Tuesday, May 18, 2010

Thoughts on last night's talk...

I went to a talk yesterday which looked at the media's responsibility to inform the public. These are some of my reflections on what was said/discussed....

Topic: Democracy and an Informed Populace
Speaker: Antonia Zerbisias (Toronto Star columnist)

•Fear of the media and social networking sites (by large media suppliers- ie. newspapers)
•They are afraid bc they are not monitored
•But they don’t understand the power and potential of using these sites to diffuse information

•Online hits are the only way that newspapers can get an understanding of their demographics (how many people read online news stories). Things that get the most hits however are the stories that have the least substance (contain main words such as ‘facebook’, ‘breast’, etc. which pull in people’s curiosity). Bc it is getting the most hits, these are the kinds of stories that papers will continue to create, so that they can remain popular, but this is perpetuating the circulation and creation of ‘crap’ stories that are unsubstantial and/or not very important
•There is a need to bring these important, substantial stories and events to the editor’s boardrooms BUT if the public is not interested in this stuff, how do we get people to care about the substantial stories, and subsequently support the writing of such stories within these media?
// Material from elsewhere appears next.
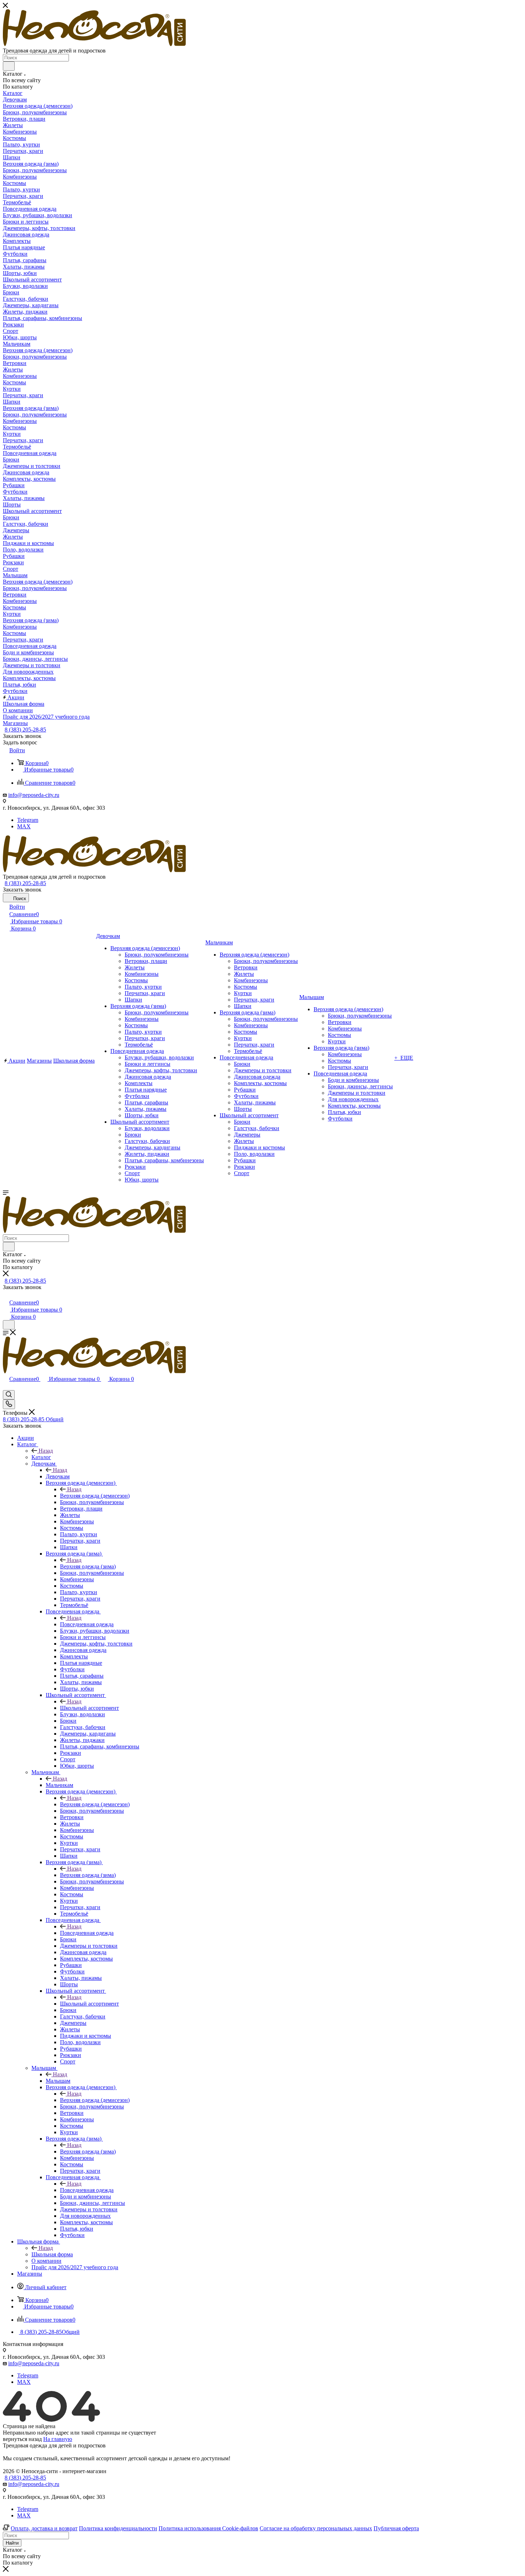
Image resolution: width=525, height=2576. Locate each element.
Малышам (58, 2081)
•We don’t need to watch tv anymore bc Twitter will ‘tell you’ whether there is anything worth watching. Don’t want to watch the news for latest events, bc you can get important event information within seconds through people Tweeting it. But doesn’t this limit someone’s scope or knowledge of what’s going on if they are only waiting for the most important information to be Tweeted? Do news broadcasts still have the importance of spreading information on the general events going on locally and nationally? Or is this information too ‘dumbed down’ (to attract the general viewer to watch) to provide any meaningful information on what’s really going on?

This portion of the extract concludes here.